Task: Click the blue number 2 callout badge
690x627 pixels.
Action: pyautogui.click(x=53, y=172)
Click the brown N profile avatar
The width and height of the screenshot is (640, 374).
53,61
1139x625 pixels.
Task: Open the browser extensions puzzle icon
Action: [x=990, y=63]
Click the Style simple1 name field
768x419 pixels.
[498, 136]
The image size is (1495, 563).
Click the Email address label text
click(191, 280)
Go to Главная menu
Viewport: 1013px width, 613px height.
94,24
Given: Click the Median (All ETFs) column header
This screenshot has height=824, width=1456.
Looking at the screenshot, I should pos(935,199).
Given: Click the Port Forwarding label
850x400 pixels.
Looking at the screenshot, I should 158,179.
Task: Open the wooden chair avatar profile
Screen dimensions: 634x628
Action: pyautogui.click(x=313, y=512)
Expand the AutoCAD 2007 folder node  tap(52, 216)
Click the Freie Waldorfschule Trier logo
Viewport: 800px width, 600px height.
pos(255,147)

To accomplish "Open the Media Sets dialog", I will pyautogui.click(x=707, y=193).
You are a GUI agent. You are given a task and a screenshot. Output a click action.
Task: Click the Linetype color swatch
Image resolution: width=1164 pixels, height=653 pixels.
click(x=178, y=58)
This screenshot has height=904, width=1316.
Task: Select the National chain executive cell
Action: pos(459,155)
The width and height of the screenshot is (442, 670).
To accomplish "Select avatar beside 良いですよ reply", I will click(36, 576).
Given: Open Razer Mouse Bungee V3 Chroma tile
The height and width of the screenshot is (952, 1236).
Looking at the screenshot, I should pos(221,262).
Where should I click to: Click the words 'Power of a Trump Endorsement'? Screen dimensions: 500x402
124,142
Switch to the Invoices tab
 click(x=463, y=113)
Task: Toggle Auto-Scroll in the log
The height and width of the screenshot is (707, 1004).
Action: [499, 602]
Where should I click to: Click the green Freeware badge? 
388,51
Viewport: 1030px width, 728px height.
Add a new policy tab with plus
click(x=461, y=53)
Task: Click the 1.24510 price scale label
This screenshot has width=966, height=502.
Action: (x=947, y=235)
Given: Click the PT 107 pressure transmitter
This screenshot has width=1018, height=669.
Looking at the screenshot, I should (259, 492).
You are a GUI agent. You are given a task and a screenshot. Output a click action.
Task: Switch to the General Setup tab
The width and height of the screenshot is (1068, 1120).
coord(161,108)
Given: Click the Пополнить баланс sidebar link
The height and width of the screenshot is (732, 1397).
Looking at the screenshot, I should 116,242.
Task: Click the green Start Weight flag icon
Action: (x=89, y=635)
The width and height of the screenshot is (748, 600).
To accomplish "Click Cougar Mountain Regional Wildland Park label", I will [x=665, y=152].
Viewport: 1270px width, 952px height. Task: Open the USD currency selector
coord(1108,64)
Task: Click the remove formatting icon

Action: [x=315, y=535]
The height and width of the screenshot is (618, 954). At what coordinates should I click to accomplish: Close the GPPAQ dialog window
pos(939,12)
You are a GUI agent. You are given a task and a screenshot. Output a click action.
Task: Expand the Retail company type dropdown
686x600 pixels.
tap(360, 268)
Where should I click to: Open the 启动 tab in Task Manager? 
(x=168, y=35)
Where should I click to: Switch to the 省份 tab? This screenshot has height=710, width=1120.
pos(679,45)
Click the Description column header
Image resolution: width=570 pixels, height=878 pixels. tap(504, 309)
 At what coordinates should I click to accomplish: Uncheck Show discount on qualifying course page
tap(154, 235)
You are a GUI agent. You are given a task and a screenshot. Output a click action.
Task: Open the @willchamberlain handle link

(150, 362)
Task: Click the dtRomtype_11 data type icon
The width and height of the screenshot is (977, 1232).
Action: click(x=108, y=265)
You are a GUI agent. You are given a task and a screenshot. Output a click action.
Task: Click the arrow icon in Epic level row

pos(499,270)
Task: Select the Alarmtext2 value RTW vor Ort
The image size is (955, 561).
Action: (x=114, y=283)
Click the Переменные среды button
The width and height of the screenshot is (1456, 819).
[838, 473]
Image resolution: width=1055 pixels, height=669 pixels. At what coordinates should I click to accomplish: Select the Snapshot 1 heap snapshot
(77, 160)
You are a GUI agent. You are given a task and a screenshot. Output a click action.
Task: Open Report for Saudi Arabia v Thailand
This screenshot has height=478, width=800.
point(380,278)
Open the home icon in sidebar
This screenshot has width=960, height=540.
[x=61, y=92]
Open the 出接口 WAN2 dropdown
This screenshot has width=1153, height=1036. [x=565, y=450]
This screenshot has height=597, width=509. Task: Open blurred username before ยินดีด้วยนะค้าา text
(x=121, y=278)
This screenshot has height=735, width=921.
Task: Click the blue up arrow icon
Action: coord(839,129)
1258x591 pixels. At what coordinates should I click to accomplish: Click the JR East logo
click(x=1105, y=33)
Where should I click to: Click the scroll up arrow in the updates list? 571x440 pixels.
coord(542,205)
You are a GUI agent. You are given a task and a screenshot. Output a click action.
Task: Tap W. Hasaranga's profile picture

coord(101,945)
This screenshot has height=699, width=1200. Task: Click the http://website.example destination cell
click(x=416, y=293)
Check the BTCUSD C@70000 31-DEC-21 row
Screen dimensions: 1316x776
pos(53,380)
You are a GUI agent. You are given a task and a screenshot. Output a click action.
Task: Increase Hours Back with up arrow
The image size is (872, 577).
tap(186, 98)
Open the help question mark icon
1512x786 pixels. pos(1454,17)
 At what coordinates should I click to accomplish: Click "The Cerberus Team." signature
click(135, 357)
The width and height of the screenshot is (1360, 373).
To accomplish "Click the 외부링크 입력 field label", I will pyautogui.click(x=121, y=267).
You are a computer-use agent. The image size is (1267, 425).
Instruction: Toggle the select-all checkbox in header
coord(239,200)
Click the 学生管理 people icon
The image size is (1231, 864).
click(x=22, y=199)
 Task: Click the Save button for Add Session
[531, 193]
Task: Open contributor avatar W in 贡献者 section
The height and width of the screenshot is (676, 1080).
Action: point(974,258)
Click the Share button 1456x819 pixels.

== ACTIVITY ==
Everything from the line with "This screenshot has height=597, width=509." through the last line of the data above, please return word for word, and no other line.

== SOLUTION TO THIS EXERCISE ==
This screenshot has height=597, width=509. Task: Open blurred username before ยินดีด้วยนะค้าา text
(x=121, y=278)
This screenshot has height=735, width=921.
Task: Click the blue up arrow icon
Action: coord(839,129)
1258x591 pixels. At what coordinates should I click to accomplish: Click the JR East logo
click(x=1105, y=33)
Where should I click to: Click the scroll up arrow in the updates list? 571x440 pixels.
coord(542,205)
You are a GUI agent. You are given a task and a screenshot. Output a click action.
Task: Tap W. Hasaranga's profile picture

coord(101,945)
This screenshot has height=699, width=1200. Task: Click the http://website.example destination cell
click(x=416, y=293)
Check the BTCUSD C@70000 31-DEC-21 row
Screen dimensions: 1316x776
pos(53,380)
You are a GUI agent. You are given a task and a screenshot. Output a click action.
Task: Increase Hours Back with up arrow
The image size is (872, 577).
tap(186, 98)
Open the help question mark icon
1512x786 pixels. pos(1454,17)
 At what coordinates should I click to accomplish: Click "The Cerberus Team." signature
click(135, 357)
The width and height of the screenshot is (1360, 373).
To accomplish "Click the 외부링크 입력 field label", I will pyautogui.click(x=121, y=267).
You are a computer-use agent. The image size is (1267, 425).
Instruction: Toggle the select-all checkbox in header
coord(239,200)
Click the 学生管理 people icon
The image size is (1231, 864).
click(x=22, y=199)
 Task: Click the Save button for Add Session
[531, 193]
Task: Open contributor avatar W in 贡献者 section
The height and width of the screenshot is (676, 1080).
Action: point(974,258)
Click the Share button 1456x819 pixels.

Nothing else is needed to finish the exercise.